Imagine speeding down the road with the wind blowing through your helmeted hair. There’s a certain freedom in riding a motorcycle that draws many to it. There’s also a sense of fear.

Learning how to ride a motorcycle is a lot like learning how to ride a car. It’s exciting, but also kind of scary. If you slip up, you could get seriously injured, or worse.

That’s why you’ve got to take the time to take classes and get ready by investing in safety gear. Once you do that, it’s all a matter of getting your license and hopping on the bike. Keep reading to learn more.

Invest In Safety Gear

Riding a motorcycle can be dangerous. You can get scratched up by having an accident in a parking lot. You can only imagine how serious your injuries would be if you crashed while going at top speeds on the open road.

Wearing the right safety gear can offer some level of protection from the asphalt. You’re going to need a helmet. That much is obvious.

A thick leather jacket can shield your skin if you slide across the road. You also need gloves, motorcycle pants, and a pair of boots.

Pick a Motorcycle

Now that you look the part, it’s time to choose a motorcycle. Many people make the mistake of picking out the coolest one that they can find, but aesthetics should be the last thing you consider.

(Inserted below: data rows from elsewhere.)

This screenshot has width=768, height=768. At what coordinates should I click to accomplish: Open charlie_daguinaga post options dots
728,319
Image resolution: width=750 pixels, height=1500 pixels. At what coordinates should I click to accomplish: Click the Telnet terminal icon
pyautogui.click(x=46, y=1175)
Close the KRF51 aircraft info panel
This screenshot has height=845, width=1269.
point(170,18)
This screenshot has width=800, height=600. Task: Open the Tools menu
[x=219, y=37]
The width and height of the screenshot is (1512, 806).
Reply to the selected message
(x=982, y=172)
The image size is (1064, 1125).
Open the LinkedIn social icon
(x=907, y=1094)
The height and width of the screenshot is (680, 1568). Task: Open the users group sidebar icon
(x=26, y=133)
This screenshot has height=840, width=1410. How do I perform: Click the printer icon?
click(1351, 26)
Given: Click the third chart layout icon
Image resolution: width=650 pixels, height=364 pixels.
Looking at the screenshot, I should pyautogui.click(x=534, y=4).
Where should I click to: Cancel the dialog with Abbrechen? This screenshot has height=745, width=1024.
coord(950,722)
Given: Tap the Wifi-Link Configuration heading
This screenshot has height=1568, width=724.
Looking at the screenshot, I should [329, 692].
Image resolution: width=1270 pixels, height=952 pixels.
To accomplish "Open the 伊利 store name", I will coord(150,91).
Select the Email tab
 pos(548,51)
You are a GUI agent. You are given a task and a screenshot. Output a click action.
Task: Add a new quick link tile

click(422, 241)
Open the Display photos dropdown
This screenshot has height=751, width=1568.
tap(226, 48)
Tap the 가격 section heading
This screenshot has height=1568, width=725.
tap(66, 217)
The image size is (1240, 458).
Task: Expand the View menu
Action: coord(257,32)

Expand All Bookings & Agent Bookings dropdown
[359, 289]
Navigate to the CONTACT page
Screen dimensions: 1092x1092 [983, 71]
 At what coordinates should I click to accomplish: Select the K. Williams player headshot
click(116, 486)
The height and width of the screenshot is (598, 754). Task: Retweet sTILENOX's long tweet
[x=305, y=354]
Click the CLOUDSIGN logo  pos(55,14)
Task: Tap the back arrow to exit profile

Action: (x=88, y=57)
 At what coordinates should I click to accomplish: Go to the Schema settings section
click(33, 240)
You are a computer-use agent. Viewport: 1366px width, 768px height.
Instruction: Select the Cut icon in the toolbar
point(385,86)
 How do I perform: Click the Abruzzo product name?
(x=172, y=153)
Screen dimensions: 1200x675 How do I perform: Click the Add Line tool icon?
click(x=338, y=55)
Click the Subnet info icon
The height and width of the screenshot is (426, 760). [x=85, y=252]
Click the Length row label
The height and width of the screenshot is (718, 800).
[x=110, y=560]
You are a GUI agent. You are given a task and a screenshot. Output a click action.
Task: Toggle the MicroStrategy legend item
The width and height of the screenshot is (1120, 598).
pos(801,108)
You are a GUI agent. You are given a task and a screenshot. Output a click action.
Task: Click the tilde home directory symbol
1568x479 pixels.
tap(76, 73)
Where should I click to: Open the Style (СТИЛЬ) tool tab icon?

You need a bike that’s good for beginners. All the controls have to be easy for you to get to.

You need to be able to place your feet flat on the ground while sitting on the motorcycle. Lastly, it should be simple to control. There are many types of motorcycles out there that should suit your needs.

While you’re buying your bike, consider picking up some spare kawasaki oem parts. Having extras in the event of an emergency is always a plus.

Insurance, License, and Registration

Getting all your paperwork squared away is the least fun part of riding a motorcycle, but it has to get done. First things first, you’ve got to enroll in a safety class.

After you finish up, you’ll have to take a test through the course you signed up for. You’ll take a second written test at the DMV.

Once you have your license in hand, it’s time to get yourself insured. This is non-negotiable given how vulnerable motorcyclists are to accidents.

Mounting the Bike

Your training course should have gone over the basics such as mounting a bike, but we’re going to do a quick refresher. Move so you are on the left side of your bike.

Reach your right hand over and grasp the right handle. Do the same with your left. Shift your weight onto your left leg and swing your right one over the bike.

Make sure to lift your left leg as high up as it will go, or you might trip yourself up.

Sit down, and congratulations! You made it onto the bike. Take the time to learn where your controls are before you start up the machine.

Start It

Like with driving a car, turn the key to the on position. This will cause all the dash lights to blink. Shift the bike into neutral gear.

Pull your clutch in and use your left foot to press the shift lever until it’s all the way down. Use the same foot to pull it slightly up.

Turn the kill switch to on and press the start button. Your motorcycle should roar to life.

Begin Riding

Pull the clutch down, push your shifter to first gear, release the clutch, and twist the throttle. As your bike begins to move forward, place your feet on the pegs.

You’re now ready to take off down the road. Just be careful during your first time out.

Stay Alert

It doesn’t matter if you’re an expert at riding a motorcycle or not. It’s always possible to get into an accident. Some people disobey the laws, which can put you in danger if you don’t stay alert.

Since it’s easy for you to drift into other drivers’ blind spots, you can’t afford to be careless.

Stay away from highly congested roads while you’re still a beginner. This way, you have time to grasp the basics before giving the crowded streets a try.

Don’t Add a Second Passenger Yet

No matter how much someone asks, don’t add a passenger until you’re comfortable with riding a motorcycle. You’ll have to make adjustments to the bike’s suspension to account for the second person.

Not to mention, you’ll have to put a little more effort into turning and breaking due to the extra weight that you’re packing on.

If you do bring on a passenger, make sure it’s someone who’s ridden on a bike before. They’ll know what to expect when it comes to tagging on as a passenger. They can also give you some helpful motorcycle tips.

Learning How to Ride a Motorcycle for Beginners

There’s something freeing about learning how to ride a motorcycle. Don’t get so swept up in the fun that you forget to take the right precautions, however.

If you neglect to purchase safety gear, refuse to get insurance, or take on the congested highways before you’re ready, you may end up harming yourself or another person. Enjoy the feeling of the wind blowing through your helmeted hair, but stay safe while you do it.

Are you looking for more ways to make the most out of your new motorcycle? Check out our website for all the latest tips and tricks.